Chemistry only

NPK fertiliserTo stay healthy and grow well plants need to take in a variety of minerals through their roots from the soil, these include nitrogen (N), phosphorus (P), potassium (K), calcium (Ca), magnesium (Mg), sulfur (S) ,iron (Fe), chlorine (Cl), manganese (Mn), zinc (Zn), copper (Cu), nickel (Ni) as well many other elements. Most of these elements are found as ionic compounds in the soil. This means that the plants are absorbing ions from the soil through their roots.
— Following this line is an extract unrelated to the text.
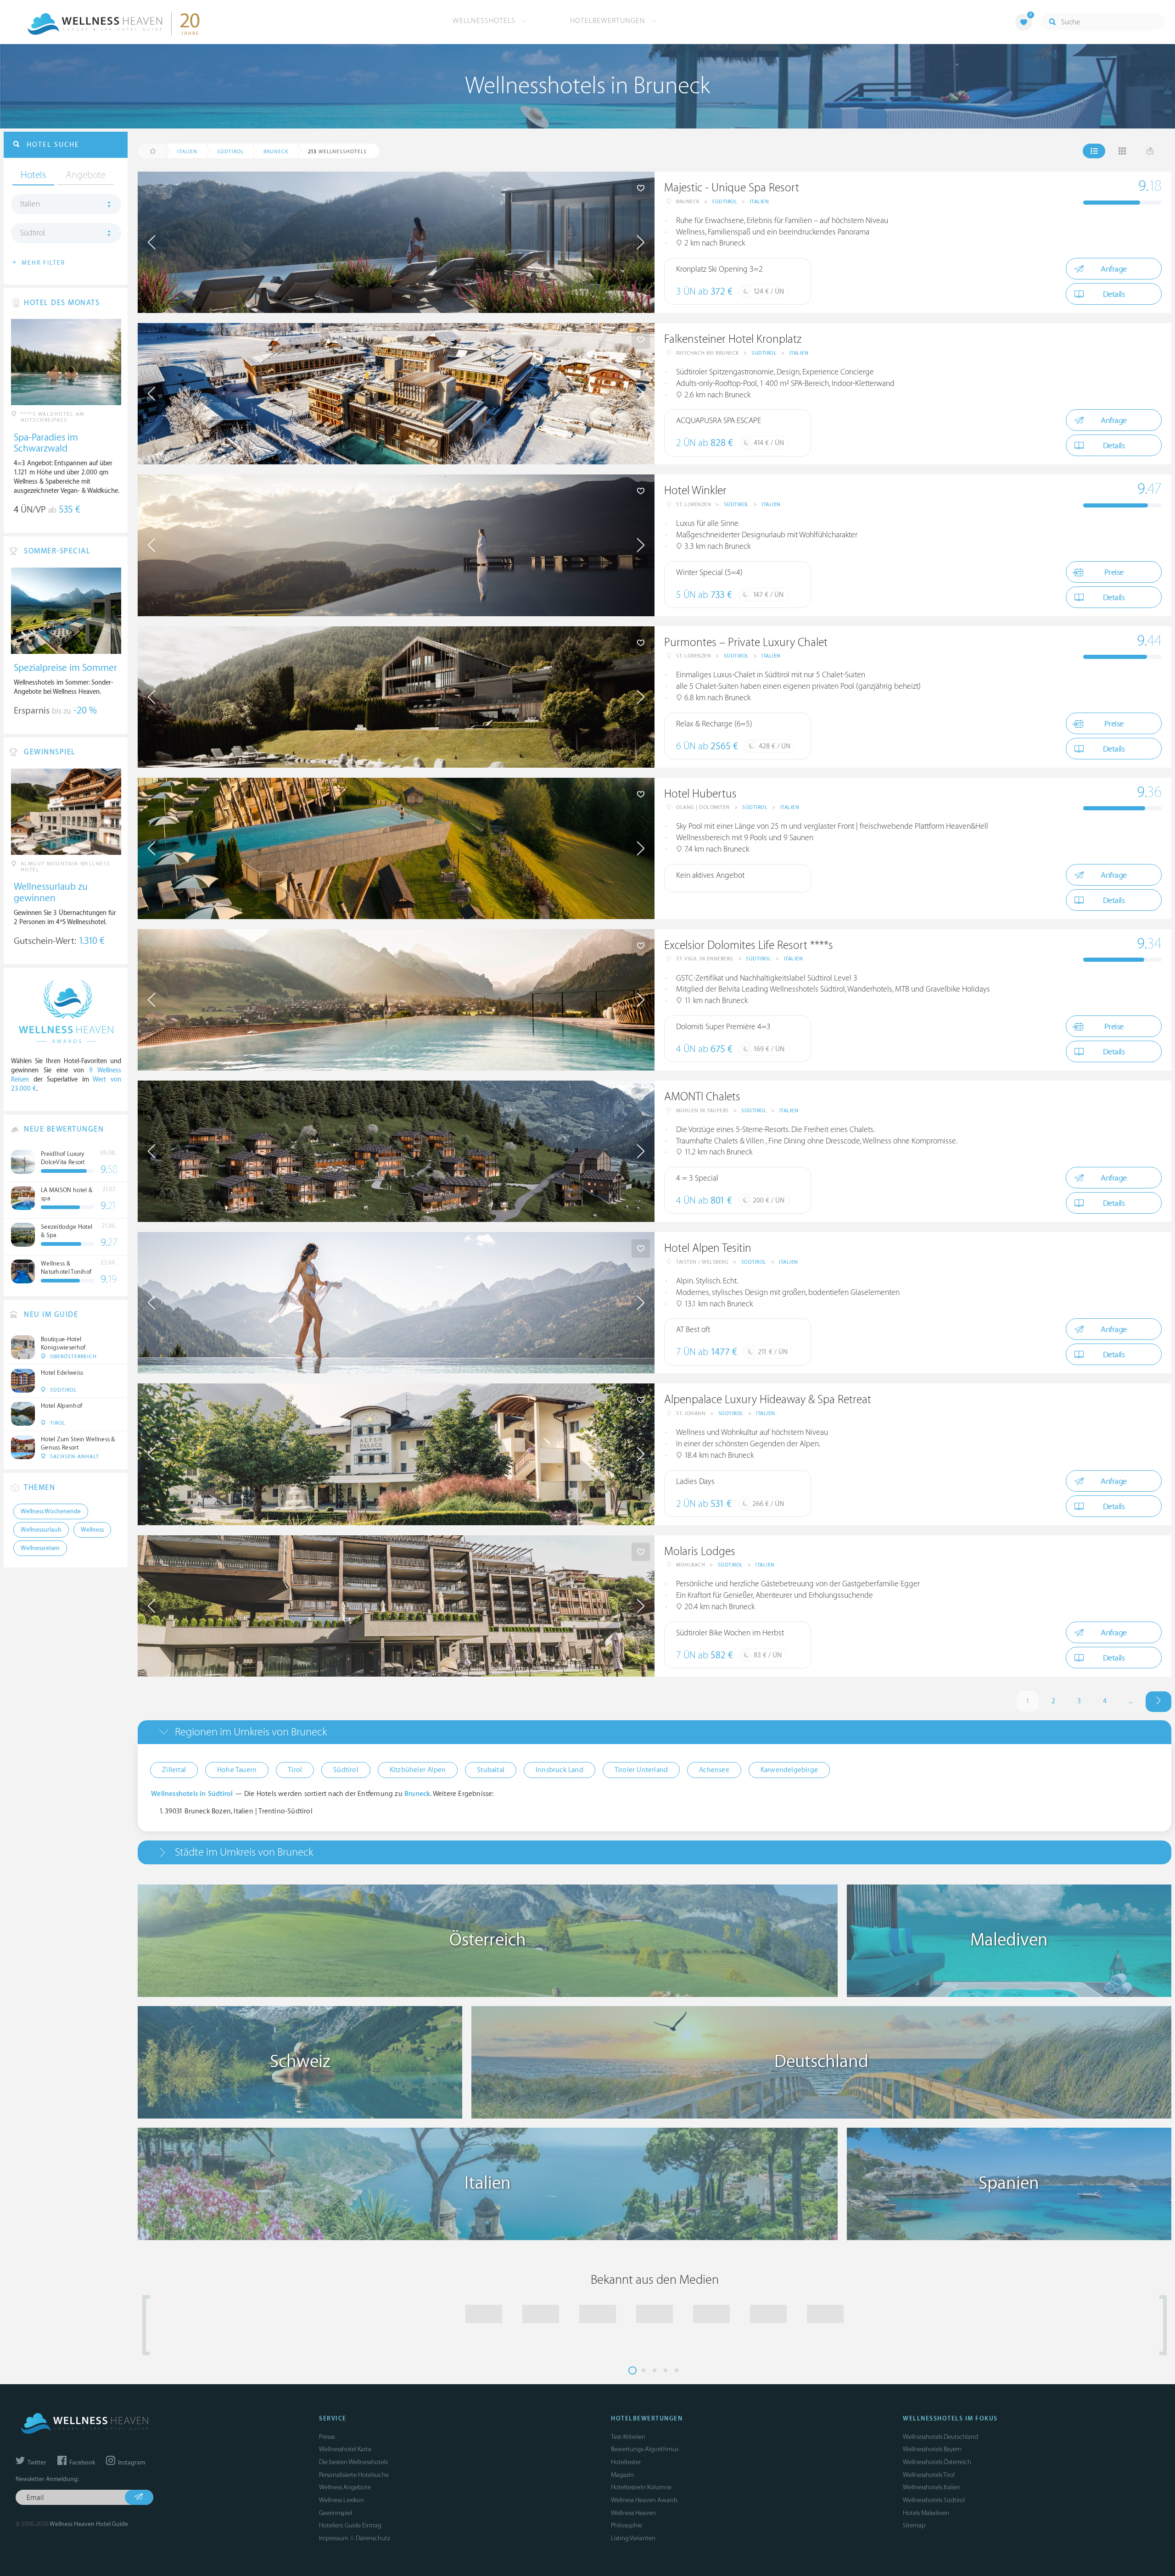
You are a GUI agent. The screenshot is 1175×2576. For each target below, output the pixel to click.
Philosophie (626, 2525)
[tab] (654, 1732)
Perhaps the three most essential elements from the list above that a plant requires are nitrogen (N), phosphorus (P) and potassium (K). The image opposite shows why these three elemenets are essential. Basically nitrogen will make "everything" above the soil grow well, phosphorus will take care of "everything" below the soil and potassium helps tackle infection and helps the plant deal with the stresses due to poor weather and infection, potssium improves the vitality of the plant

You may think that plants could use the nitrogen from the air as a source of nitrogen, but unfortunately this is not the case. Nitrogen is a very unreactive gas and most plants, except some plants called leguminous plants are unable to use atmospheric nitrogen. Leguminous plants have nodules (swellings) on their roots that contain bacteria that can convert atmospheric nitrogen into nitrates which acts as a source of nitrogen for the plant. Most plants rely on a source of nitrate ions (NO3-) in the soil, which they take in through their roots, the nitrate acts as a source of nitrogen for the plant. The nitrogen is essential for the manufacture of proteins by the plant.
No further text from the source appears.